Comment by K0balt
I’d be careful about your modeling of LLM “hallucination”. Hallucination is not a malfunction. The LLM is correctly predicting the most probable symantic sequence to extend the context, based on its internal representation of the training process it was coded with.
The fact that this fails to produce a useful result is at least partially determined by our definition of “useful” in the relevant context. In one context, the output might be useful, in another, it is not. People often have things to say that are false, the product of magical thinking, or irrelevant.
This is not an attempt at LLM apologism, but rather a check on the way we think about useless or misleading outcomes. It’s important to realize that hallucinations are not a feature, nor a bug, but merely the normative operating condition. That the outputs of LLMs are frequently useful is the surprising thing that is worth investigating.
If I may, my take on why they are useful diverges a bit into light information theory. We know that data and computation are interchangeable. A logic gate which has an algorithmic function is interchangeable with a lookup table. The data is the computation, the computation is the data. They are fully equivalent on a continuum from one pure extreme to the other.

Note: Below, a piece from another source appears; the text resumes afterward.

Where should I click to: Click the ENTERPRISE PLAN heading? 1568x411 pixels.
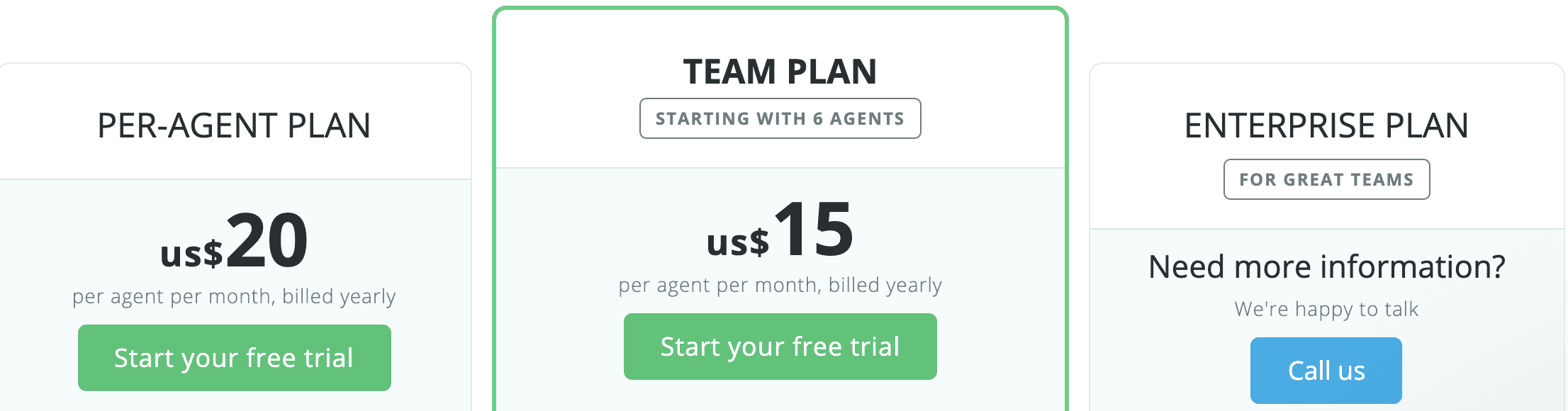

Transformer architecture engines are algorithmic interpreters for LLM weights. Without the weights, they are empty calculators, interfaces without data on which to calculate.
With LLMs, The weights are a lookup table that contains an algorithmic representation of a significant fraction of human culture.
Symbolic representation of meaning in human language is a highly compressed format. There is much more implied meaning than the meaning which is written on the outer surface of the knowledge. When we say something, anything beyond an intentionally closed and self referential system, it carries implications that ultimately end up describing the known universe and all known phenomenon if traced out to its logical conclusion.
LLM training is significant not so much for the knowledge it directly encodes, but rather for implications that get encoded in the process. That’s why you need so much of it to arrive at “emergent behavior”. Each statement is a CT beam sensed through the entirety of human cultural knowledge as a one dimensional sample. You need a lot of point data to make a slice, and a lot of slices to get close to an image…. But in the end you capture a facsimile of the human cultural information space, which encodes a great deal of human experience.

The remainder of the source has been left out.